Too old to fuss with kindling anymore.,


----------



## EMB5530 (Sep 7, 2014)

Never used super cedars but if they work anything like cedar kindling then its gotta work good cuz cedar starts right up and how


----------



## blacktail (Sep 7, 2014)

When I was a little kid, my grandpa gave me a hatchet. Then my dad would have me split up kindling and bundle it up to give to my grandpa for christmas. I still use the same hatchet for my own kindling. One of the things I love about firewood is that it's so simple.
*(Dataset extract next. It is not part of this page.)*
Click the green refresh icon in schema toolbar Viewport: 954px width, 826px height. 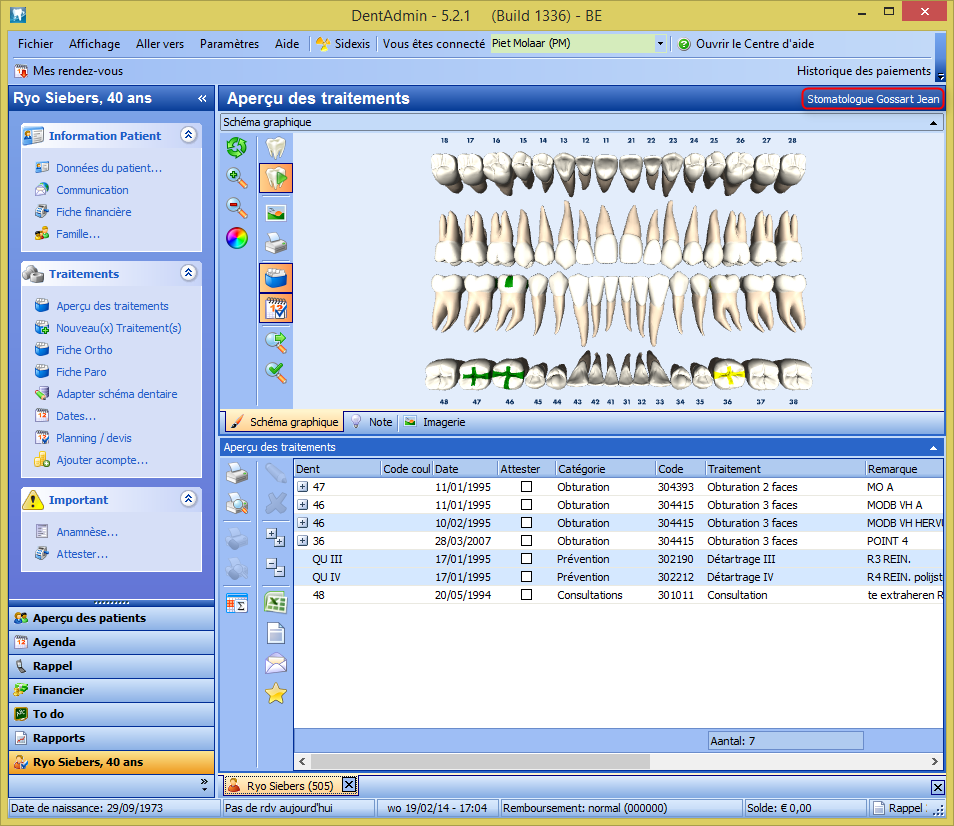[x=237, y=148]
Get wood in rounds then break it into smaller pieces to burn.


----------



## jdp1152 (Sep 7, 2014)

Sawbuck + branches


----------



## mtarbert (Sep 7, 2014)

I use a Big Old meat cleaver and a Bounceless Hammer.....works great


----------



## area_man (Sep 11, 2014)

I've been collecting sticks from my yardwork over the last couple of weeks.  I was collecting little twigs for a while until I found out how awesome twigs are as garden mulch, especially with the leaves still attached.  Vines, bushes, pine needles, last year's Christmas tree once it's dried out, I wouldn't want to bust up good splits to make kindling.
There's also my wife's Amazon box habit, a rolled up flat from a cardboard box is pretty good kindling.


----------



## paul bunion (Sep 13, 2014)

mtarbert said:


> I use a Big Old meat cleaver and a Bounceless Hammer.....works great



Using a knife as a froe.  My uncle taught me that trick when I was a kid.  Very effective at making match sticks.


----------



## grizzle (Sep 14, 2014)

Doritos work quite well also


----------



## jebatty (Sep 15, 2014)

> To be honest, I just gather up the remnants that lie on the ground near my hydraulic splitter and toss them into a box made from old pallets to cure/dry. Most of it stringy hardwood slices.


Same for me plus scraps from my wood working. 
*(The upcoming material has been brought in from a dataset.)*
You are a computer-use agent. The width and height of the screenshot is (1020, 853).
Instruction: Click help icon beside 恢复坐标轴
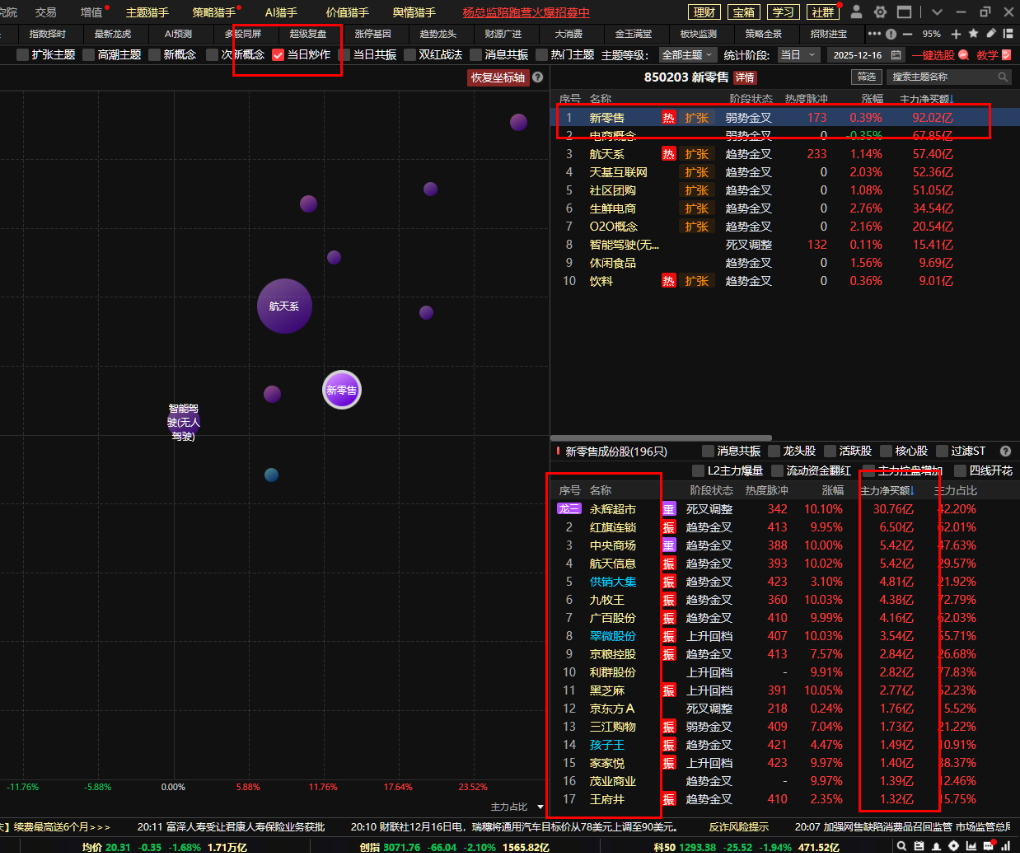pyautogui.click(x=538, y=77)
My stovewood is very well seasoned, 2 summers of drying, and it can be practically lit with a match, so about 2-3 pieces of kindling and couple of newspaper knots using the top down method between two splits starts the fire right up.


----------



## Longstreet (Sep 16, 2014)

Super Cedars seem to have wax in them.  Guessing they are not kosher for a cat stove?


----------



## BrotherBart (Sep 16, 2014)

Longstreet said:


> Super Cedars seem to have wax in them.  Guessing they are not kosher for a cat stove?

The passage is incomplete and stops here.